TASK STATEMENT -
Whatever precedes the line containing "You are a computer-use" is not copied; that line and every line after it through the final one below are copied exactly, except pictures.

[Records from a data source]

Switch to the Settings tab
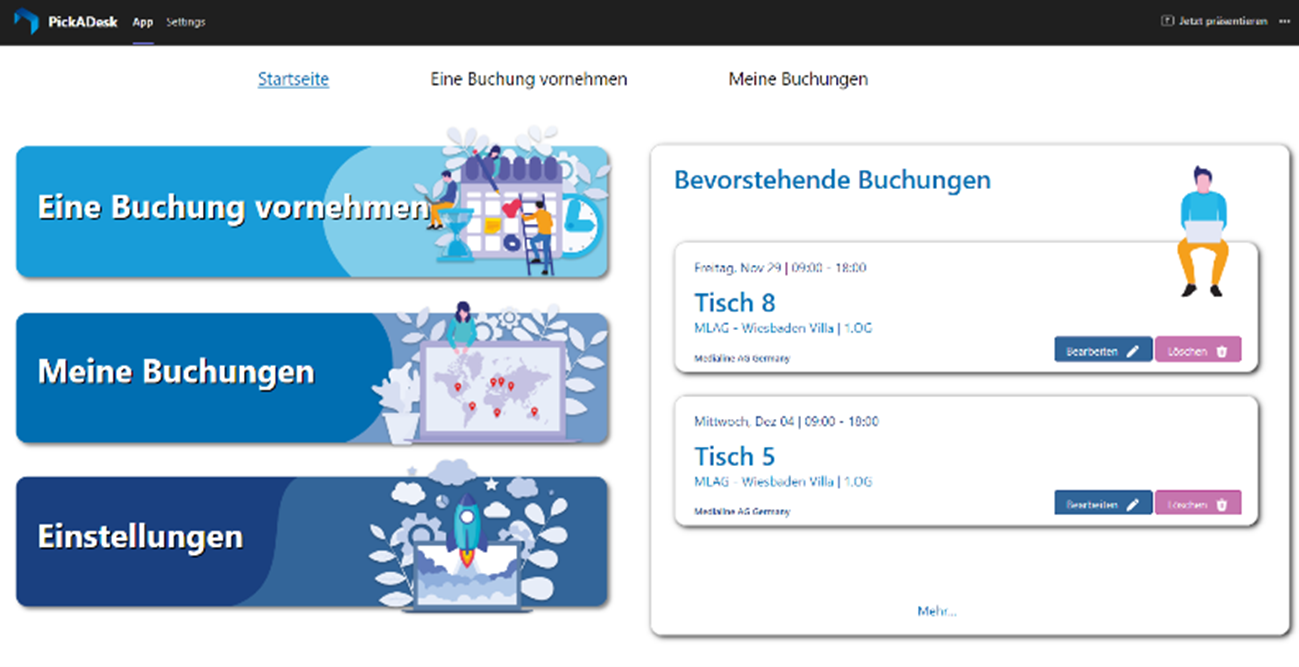The width and height of the screenshot is (1299, 667). pyautogui.click(x=185, y=20)
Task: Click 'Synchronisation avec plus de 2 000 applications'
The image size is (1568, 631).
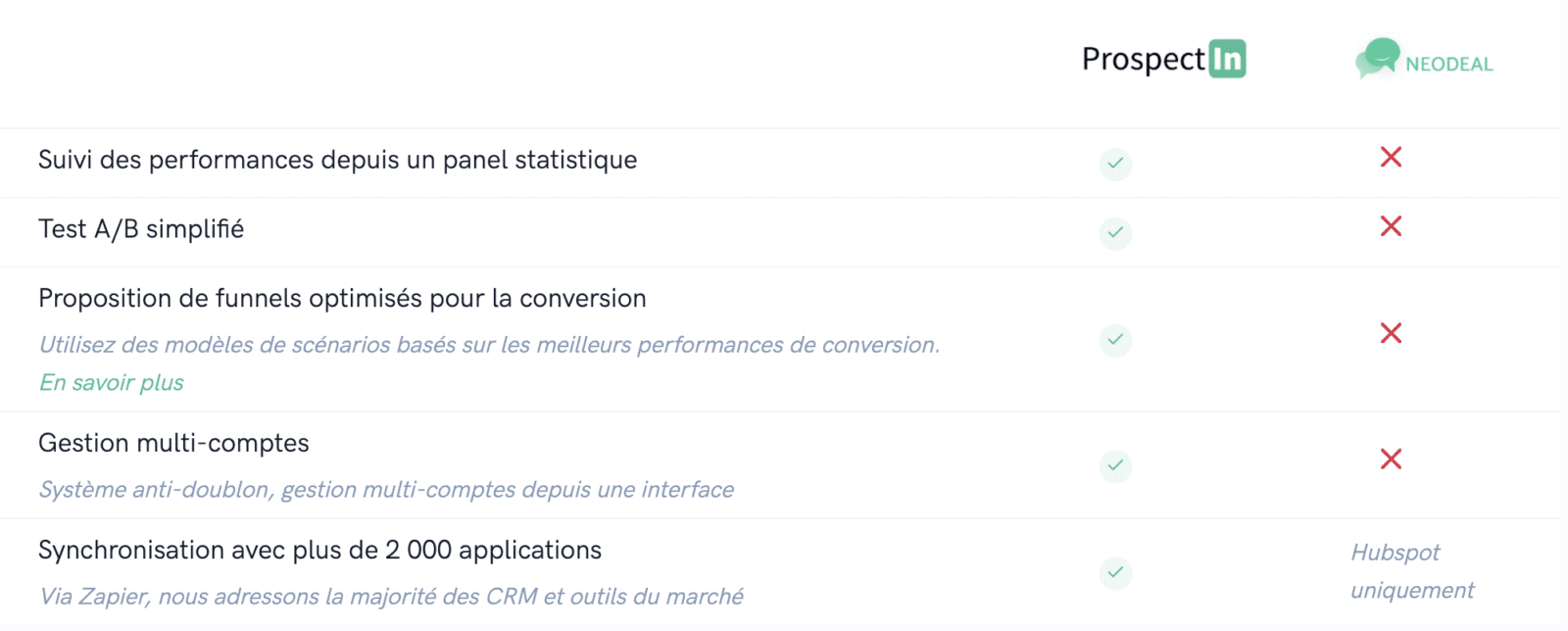Action: [x=319, y=551]
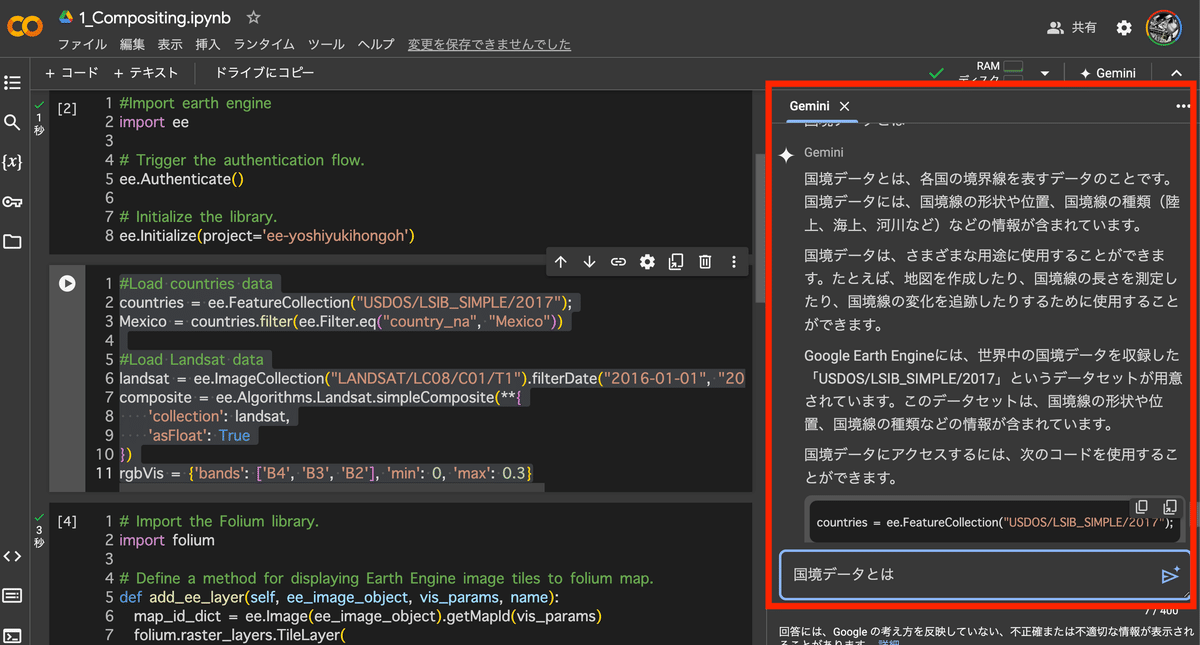Copy the countries code snippet from Gemini

point(1141,507)
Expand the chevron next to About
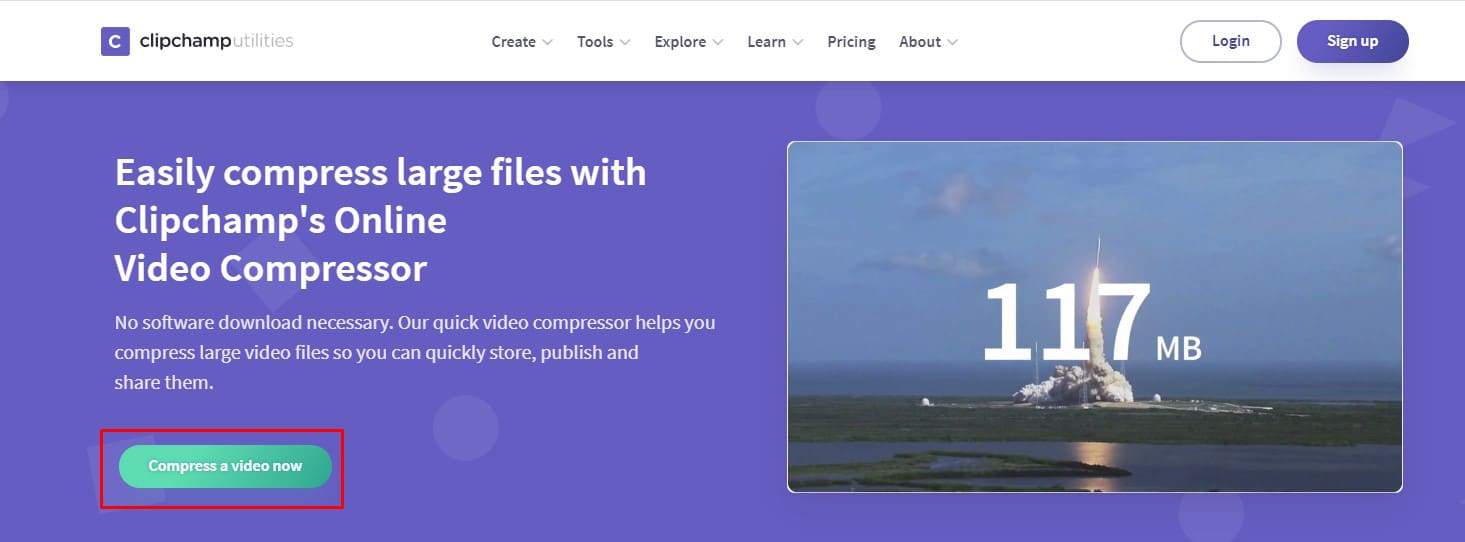This screenshot has height=542, width=1465. coord(952,42)
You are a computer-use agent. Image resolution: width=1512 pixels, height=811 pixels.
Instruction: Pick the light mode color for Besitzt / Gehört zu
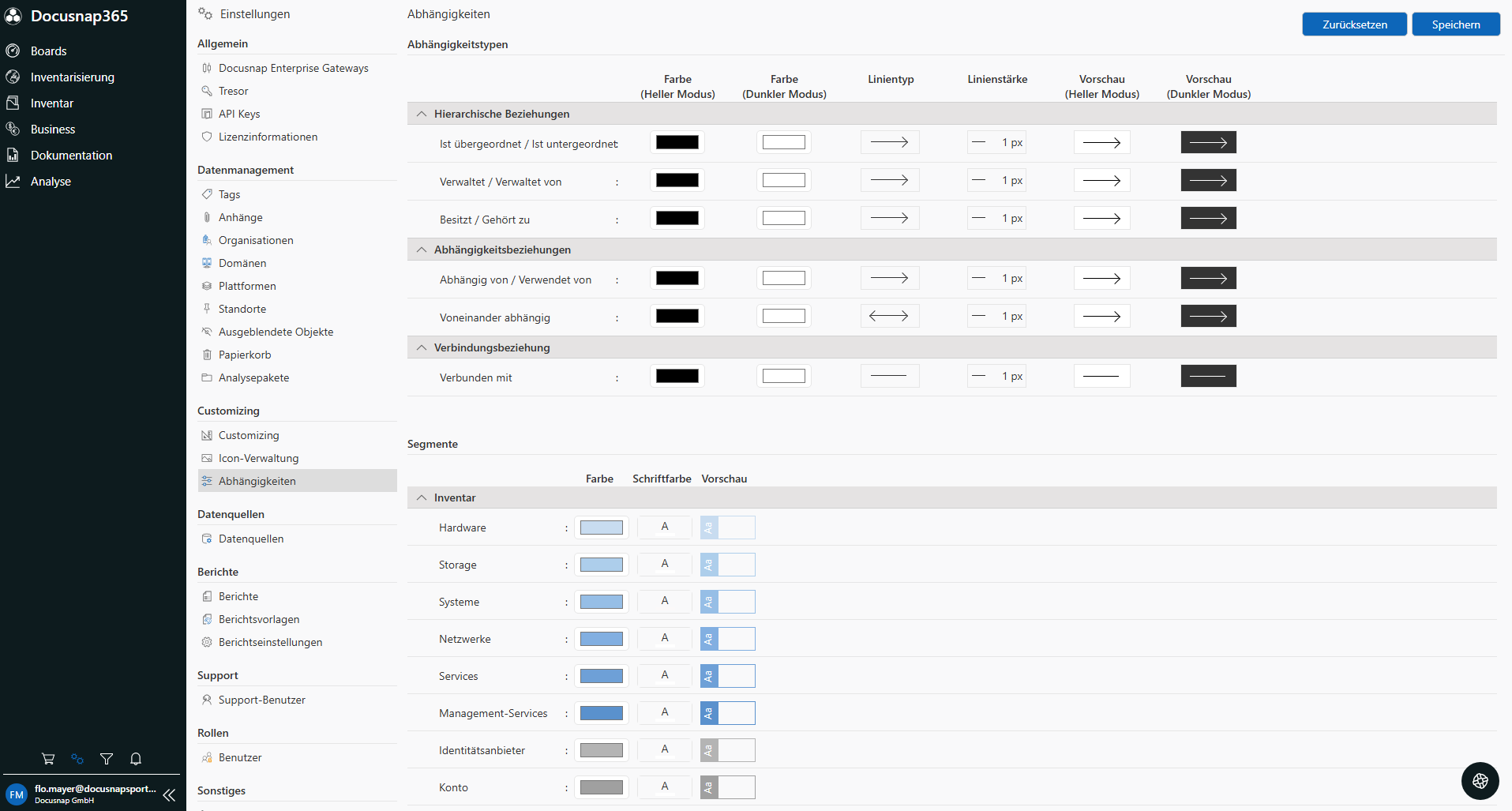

RESPONSE -
You are a computer-use agent. Image resolution: width=1512 pixels, height=811 pixels.
Instruction: Pick the light mode color for Besitzt / Gehört zu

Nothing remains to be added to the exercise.